Inoltre il finale del film, con le immagini degli scontri avvenuti lo scorso agosto a Charlottesville dove migliaia di antirazzisti si scontrarono con la polizia per impedire un raduno di suprematisti, uno dei quali si lanciò con la sua macchina contro i manifestanti provocando la morte di una ragazza, tradisce ancora una volta la volontà non violenta e prettamente anti Trump del regista, quando sarebbe stato molto meglio rispolverare la rivolta di Ferguson e le varie giornate di lotta degli ultimi anni da parte della comunità afroamericana.
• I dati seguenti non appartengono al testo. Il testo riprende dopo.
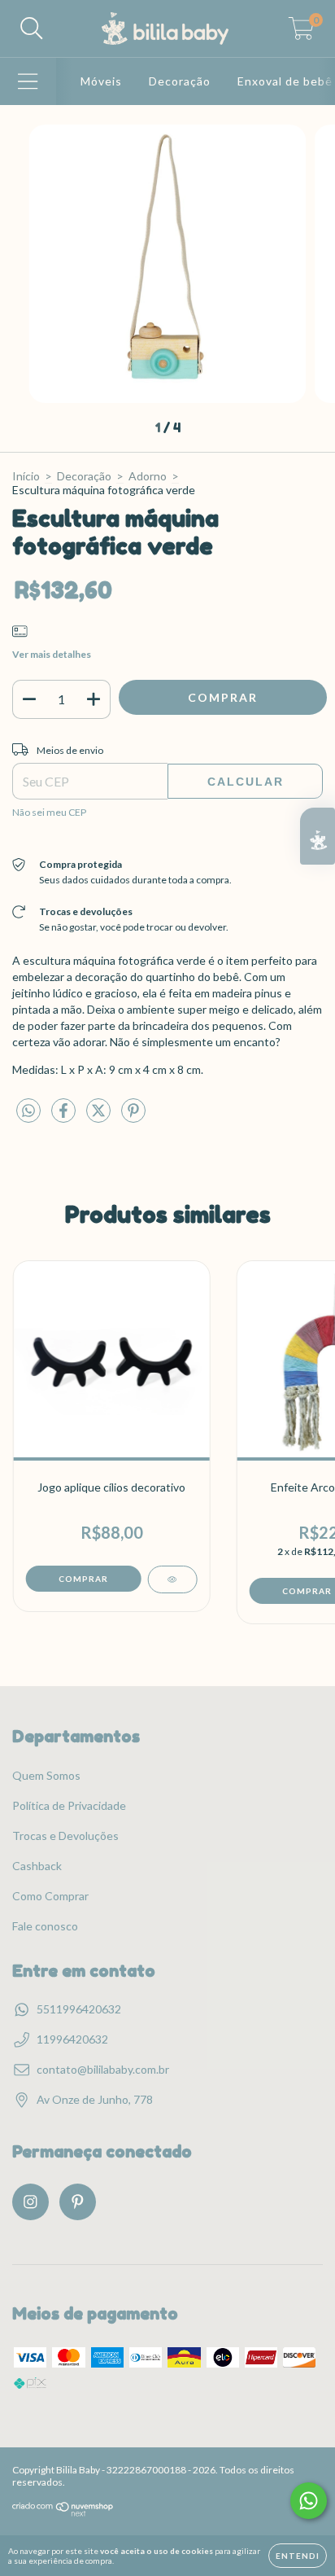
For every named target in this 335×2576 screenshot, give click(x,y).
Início (26, 476)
Insomma un’occasione colta solo in parte da parte di Lee, nonostante l’ottimo impianto filmico e recitativo ed il già citato coraggio di investire sul racconto di una storia ambientata in un periodo di alta tensione per il paese americano.

Meno riuscita invece la messa in scena di quello che forse è stato il più importante ed avanzato movimento di rivendicazione da parte dei neri negli Stati Uniti, avendo il regista convergere sui binari della più banale dicotomia filmica “buoni, disarmati e non violenti”, e “cattivi, armati e violenti”, dimenticando che l’odio quando è spinto da un sano spirito di rivalsa sociale è pienamente giustificato.

Citando una frase da un vecchio film del regista: Se ti amo, ti amo. Se ti odio… Hai capito fratello?